#### Texte fourni
Nirvana, PJ Harvey, Pixies : pourquoi Steve Albini a tant compté dans le rock indé

Alors qu’un tsunami de CD, de cassettes audio et d’échantillonneurs déferlait sur l’industrie du disque à la fin des années 1980, Steve Albini, leader du groupe Big Black et agent provocateur de la musique alternative, déclarait : « L’avenir appartient aux loyalistes de l’analogique. Au diable le numérique. »

Son engagement en faveur des processus d’enregistrement analogiques et de la permanence des supports analogiques a trouvé un écho parmi les communautés de musique alternative sceptiques à l’égard de la grande industrie du disque, qui pressentaient l’imminence d’une catastrophe numérique.

Cette citation, tirée des notes de pochette de l’album Songs About Fucking (1987), deuxième album de Big Black, a marqué la fin du groupe d’Albini et le début de sa carrière d’ingénieur du son.

La mort prématurée d’Albini à l’âge de 61 ans, est une perte énorme pour la musique indépendante.

Un son analogique

D’abord protégé de l’ingénieur du son des Southern Studios de Londres John Loder (Crass, Ministry, Jesus and Mary Chain), Albini s’est ensuite illustré sur la scène musicale alternative de Chicago.

Il s’est rapidement taillé une réputation d’excellent ingénieur du son pour les artistes désireux d’obtenir l’effet esthétique d’un son en prise directe.

De The Jesus Lizard à Manic Street Preachers, en passant par The Pixies et The Stooges, Albini a appliqué les mêmes techniques de prise de son, que le client soit un géant du rock indépendant ou un groupe local émergent.

En 2003, l’engagement d’Albini en faveur de sessions d’enregistrement technologiquement discrètes a été immortalisé par la création du e-22S de David Josephson – un microphone à condensateur à petit diaphragme construit selon les exigences d’Albini et portant l’insigne de son studio Electrical Audio.

#### Lignes de données
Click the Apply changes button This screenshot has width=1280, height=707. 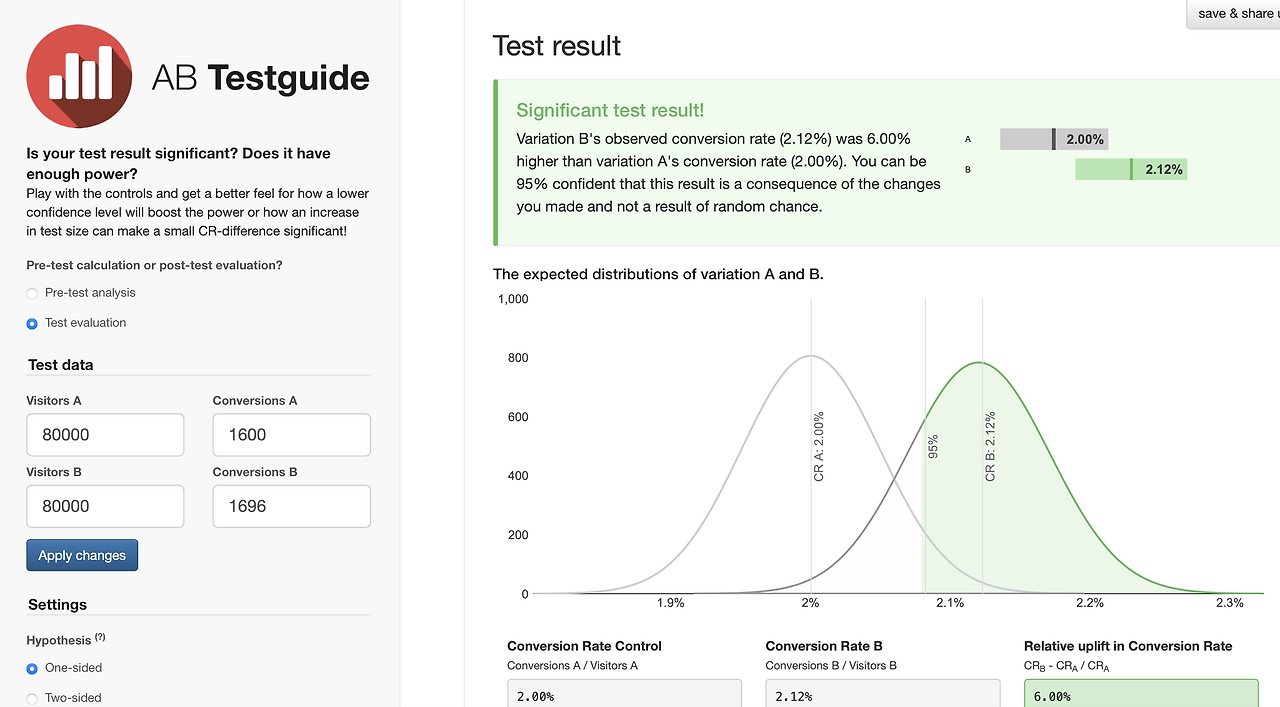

#### Travail à faire
1/ D'après le texte sur Steve Albini, à quel âge Albini est-il mort ?
2/ Dans le texte sur Steve Albini, dressez la liste complète des groupes indiqués entre parenthèses après le nom de John Loder.
3/ Répétez mot pour mot le passage du texte sur Steve Albini qui commence par « Un son analogique » et se termine par « studio Electrical Audio. ».
Les données proviennent d'une autre source.

#### Réponses
1/ À 61 ans.

2/ Crass, Ministry, Jesus and Mary Chain

3/
Un son analogique

D’abord protégé de l’ingénieur du son des Southern Studios de Londres John Loder (Crass, Ministry, Jesus and Mary Chain), Albini s’est ensuite illustré sur la scène musicale alternative de Chicago.

Il s’est rapidement taillé une réputation d’excellent ingénieur du son pour les artistes désireux d’obtenir l’effet esthétique d’un son en prise directe.

De The Jesus Lizard à Manic Street Preachers, en passant par The Pixies et The Stooges, Albini a appliqué les mêmes techniques de prise de son, que le client soit un géant du rock indépendant ou un groupe local émergent.

En 2003, l’engagement d’Albini en faveur de sessions d’enregistrement technologiquement discrètes a été immortalisé par la création du e-22S de David Josephson – un microphone à condensateur à petit diaphragme construit selon les exigences d’Albini et portant l’insigne de son studio Electrical Audio.